→ **Work item**:
Find the lines of the data below that include "Tick". Report their number only.
══ Data under study
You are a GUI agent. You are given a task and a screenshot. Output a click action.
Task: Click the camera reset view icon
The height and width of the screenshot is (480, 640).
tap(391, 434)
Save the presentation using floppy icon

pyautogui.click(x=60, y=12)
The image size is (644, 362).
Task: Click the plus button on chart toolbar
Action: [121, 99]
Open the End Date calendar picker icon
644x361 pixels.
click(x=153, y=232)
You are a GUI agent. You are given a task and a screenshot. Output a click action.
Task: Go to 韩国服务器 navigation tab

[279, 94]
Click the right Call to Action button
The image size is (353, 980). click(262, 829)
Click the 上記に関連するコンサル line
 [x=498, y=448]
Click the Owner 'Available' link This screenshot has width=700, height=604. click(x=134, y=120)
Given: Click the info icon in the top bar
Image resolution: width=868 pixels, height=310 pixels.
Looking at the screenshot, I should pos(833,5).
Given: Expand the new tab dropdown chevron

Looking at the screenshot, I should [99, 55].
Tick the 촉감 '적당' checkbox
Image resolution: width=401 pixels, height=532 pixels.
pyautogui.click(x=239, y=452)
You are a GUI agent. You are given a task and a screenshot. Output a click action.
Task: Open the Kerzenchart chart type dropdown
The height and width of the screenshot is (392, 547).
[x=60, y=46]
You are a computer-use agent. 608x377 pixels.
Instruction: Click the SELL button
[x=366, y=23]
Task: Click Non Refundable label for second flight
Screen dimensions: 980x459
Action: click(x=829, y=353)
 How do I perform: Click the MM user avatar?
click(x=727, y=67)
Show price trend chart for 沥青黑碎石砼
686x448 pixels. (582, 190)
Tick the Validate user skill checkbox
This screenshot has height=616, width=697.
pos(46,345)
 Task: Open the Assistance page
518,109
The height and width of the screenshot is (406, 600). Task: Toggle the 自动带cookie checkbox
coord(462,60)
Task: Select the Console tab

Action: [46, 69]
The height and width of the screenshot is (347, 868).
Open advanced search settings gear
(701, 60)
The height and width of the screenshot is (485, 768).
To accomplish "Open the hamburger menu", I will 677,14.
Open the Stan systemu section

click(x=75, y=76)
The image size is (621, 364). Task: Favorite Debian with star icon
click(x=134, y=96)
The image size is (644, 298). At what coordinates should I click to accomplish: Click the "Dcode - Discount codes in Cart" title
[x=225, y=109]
════
→ **Solution to this exercise**:
2